Eso sí, la mayoría responde a unos patrones comunes: proceden de una familia monoparental, sufrieron acoso escolar o perdieron algún familiar. Además, este destierro no solo afecta a jóvenes, sino también a personas de más edad. «Es importante que la familia comunique el problema lo antes posible ya que, cuanto más tiempo transcurre, más problemas suele haber para recuperar la normalidad», señala Córcoles. Por tanto, esa idea de que el «hikikomori» es un adolescente enganchado a la tecnología no es del todo cierta. Sara, por ejemplo, rompe la regla: tiene estudios superiores y le encanta dibujar. «Todos tenemos derecho a sentirnos débiles, ¿no?», se pregunta la joven. «Le puede pasar a cualquiera».

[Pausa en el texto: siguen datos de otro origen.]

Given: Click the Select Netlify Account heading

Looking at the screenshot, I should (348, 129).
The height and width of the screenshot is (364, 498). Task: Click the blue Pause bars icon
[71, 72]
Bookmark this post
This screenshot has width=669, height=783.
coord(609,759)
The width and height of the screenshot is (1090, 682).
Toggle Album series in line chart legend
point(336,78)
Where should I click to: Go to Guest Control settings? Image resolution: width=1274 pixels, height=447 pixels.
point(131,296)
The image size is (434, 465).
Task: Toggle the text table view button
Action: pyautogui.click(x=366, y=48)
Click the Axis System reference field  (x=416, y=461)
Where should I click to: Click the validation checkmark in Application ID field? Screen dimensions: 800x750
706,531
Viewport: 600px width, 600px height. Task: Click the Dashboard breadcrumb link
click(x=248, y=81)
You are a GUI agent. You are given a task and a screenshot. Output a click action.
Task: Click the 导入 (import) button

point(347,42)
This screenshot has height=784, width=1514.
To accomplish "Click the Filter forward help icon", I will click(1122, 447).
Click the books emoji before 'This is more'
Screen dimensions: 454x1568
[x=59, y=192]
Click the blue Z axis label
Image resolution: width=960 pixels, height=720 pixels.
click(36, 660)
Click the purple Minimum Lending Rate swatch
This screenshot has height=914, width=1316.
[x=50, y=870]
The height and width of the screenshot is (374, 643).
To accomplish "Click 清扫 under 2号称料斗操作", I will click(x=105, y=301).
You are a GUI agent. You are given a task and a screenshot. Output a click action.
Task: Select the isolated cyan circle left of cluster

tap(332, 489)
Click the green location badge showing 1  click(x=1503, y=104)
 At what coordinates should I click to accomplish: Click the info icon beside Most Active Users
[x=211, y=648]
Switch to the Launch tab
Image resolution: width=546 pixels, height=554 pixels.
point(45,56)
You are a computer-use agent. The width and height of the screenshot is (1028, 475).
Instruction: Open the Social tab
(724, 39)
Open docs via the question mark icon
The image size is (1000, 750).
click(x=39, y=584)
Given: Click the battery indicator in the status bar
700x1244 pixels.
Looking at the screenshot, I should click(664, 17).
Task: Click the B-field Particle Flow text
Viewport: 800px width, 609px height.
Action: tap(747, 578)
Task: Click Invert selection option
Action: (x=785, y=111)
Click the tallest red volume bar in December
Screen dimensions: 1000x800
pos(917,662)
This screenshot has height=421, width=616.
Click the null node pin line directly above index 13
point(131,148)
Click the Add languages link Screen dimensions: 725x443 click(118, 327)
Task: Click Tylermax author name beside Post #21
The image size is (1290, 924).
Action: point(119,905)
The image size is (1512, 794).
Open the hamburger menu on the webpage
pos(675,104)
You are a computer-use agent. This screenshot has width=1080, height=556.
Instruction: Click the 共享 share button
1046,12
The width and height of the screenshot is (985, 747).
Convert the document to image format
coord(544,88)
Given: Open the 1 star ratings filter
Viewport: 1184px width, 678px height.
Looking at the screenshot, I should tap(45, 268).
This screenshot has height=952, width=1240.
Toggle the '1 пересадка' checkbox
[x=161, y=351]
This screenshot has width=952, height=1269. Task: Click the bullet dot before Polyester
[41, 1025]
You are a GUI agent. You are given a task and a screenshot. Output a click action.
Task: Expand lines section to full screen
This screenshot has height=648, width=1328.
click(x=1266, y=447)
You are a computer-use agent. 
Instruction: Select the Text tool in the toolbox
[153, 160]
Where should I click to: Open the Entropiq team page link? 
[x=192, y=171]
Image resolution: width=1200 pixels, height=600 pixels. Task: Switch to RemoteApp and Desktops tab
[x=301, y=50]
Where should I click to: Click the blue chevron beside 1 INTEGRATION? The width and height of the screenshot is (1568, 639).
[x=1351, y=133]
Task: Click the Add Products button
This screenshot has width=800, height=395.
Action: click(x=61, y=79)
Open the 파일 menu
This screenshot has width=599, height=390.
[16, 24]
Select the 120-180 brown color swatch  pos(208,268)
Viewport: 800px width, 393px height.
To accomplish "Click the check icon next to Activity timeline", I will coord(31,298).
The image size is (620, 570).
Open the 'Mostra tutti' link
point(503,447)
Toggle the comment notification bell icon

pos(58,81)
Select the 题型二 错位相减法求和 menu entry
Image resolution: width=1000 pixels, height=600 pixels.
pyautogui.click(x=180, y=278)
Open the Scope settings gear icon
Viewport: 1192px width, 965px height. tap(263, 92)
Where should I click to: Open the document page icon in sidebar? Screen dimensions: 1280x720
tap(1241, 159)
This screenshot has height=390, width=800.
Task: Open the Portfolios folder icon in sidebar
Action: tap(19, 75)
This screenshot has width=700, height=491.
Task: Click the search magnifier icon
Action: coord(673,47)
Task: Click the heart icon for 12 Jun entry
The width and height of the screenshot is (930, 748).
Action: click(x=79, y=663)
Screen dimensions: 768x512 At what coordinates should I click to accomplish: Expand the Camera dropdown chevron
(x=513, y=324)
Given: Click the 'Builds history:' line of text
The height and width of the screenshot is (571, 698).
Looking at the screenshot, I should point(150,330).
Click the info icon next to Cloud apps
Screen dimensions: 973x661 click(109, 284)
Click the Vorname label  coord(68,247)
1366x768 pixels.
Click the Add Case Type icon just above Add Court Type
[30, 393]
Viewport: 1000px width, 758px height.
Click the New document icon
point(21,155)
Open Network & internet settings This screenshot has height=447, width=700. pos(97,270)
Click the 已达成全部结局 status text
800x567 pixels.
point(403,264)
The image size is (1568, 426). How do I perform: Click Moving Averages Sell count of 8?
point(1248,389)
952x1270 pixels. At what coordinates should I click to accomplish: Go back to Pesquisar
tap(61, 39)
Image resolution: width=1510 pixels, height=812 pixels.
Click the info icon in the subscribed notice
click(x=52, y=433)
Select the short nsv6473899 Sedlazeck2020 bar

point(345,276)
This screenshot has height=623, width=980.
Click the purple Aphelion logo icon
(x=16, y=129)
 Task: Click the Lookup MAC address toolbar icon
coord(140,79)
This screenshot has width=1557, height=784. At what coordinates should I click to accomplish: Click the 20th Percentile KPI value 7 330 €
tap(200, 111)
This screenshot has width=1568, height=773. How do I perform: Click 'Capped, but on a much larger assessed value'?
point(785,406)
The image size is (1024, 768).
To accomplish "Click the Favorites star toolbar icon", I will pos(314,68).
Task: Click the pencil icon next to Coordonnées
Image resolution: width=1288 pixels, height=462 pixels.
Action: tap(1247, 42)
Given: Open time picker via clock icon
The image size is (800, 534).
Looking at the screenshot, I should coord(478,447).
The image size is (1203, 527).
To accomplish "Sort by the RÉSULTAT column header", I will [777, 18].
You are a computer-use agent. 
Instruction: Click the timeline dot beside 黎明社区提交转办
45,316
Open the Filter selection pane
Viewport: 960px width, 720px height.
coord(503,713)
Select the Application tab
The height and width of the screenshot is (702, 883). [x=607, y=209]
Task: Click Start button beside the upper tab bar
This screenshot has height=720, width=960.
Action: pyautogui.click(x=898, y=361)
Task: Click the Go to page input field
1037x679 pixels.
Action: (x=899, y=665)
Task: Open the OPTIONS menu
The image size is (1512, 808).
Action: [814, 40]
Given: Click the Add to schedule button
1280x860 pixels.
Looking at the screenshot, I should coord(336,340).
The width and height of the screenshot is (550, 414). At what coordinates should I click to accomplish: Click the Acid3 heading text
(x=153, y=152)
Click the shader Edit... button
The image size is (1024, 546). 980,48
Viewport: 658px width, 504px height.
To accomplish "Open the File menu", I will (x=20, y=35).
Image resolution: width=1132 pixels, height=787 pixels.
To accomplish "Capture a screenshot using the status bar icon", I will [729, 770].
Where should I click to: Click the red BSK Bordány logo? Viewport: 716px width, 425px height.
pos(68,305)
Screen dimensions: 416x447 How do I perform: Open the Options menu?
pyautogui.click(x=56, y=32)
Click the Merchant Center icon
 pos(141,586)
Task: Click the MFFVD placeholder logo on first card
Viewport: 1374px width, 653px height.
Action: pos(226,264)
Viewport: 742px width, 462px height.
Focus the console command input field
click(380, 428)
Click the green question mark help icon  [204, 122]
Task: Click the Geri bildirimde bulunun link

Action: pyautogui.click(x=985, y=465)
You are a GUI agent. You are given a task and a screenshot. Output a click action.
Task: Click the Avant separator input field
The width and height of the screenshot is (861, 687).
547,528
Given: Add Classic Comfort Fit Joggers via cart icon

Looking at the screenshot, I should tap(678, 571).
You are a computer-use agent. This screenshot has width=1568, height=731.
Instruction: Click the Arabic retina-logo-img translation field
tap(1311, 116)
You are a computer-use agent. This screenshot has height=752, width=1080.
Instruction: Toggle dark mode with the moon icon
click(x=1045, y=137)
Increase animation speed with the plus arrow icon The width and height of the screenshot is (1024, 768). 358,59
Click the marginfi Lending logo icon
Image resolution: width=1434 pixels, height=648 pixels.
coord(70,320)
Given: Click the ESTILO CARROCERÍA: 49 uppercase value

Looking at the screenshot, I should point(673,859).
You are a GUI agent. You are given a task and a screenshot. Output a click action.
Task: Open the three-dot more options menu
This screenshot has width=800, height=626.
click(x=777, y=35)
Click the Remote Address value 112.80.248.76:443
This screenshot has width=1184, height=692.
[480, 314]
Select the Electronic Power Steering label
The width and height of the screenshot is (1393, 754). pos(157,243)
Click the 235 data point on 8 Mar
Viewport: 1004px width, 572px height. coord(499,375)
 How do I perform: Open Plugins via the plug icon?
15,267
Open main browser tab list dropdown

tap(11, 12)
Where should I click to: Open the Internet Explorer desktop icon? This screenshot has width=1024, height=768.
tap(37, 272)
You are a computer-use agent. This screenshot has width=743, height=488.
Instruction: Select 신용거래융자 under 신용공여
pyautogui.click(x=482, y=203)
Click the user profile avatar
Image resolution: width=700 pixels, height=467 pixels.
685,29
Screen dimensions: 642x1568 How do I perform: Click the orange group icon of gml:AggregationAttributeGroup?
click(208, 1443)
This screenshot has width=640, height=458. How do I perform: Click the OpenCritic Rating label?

Si bien su problema aún es desconocido para mucha gente, en Japón se considera una epidemia: uno de cada diez jóvenes lo sufre. ¿Eso quiere decir que existe el riesgo de contagio? Para Córcoles, no. «Es complicado. Pasan desapercibidos en la sociedad. Sin embargo, está claro que es muy fácil ser autónomo sin salir de casa». Por lo tanto, lo que siente Sara no es más que miedo. ¿Quién no lo ha sentido alguna vez? ¿A quién no le han fallado las piernas o la voz? Dicen que los frágiles son los que más fantasmas acumulan, pero eso no es del todo cierto: igual que no hay fortaleza sin flaqueza, tampoco hay coraje sin miedo. «Solo necesito tiempo», concluye antes de desconectarse. Las redes sociales que hoy permiten esta conversación son las mismas que cada día invitan a Sara a alejarse de la vida. Son las 02:30 horas y una nueva partida de «League of Legends» acaba de comenzar.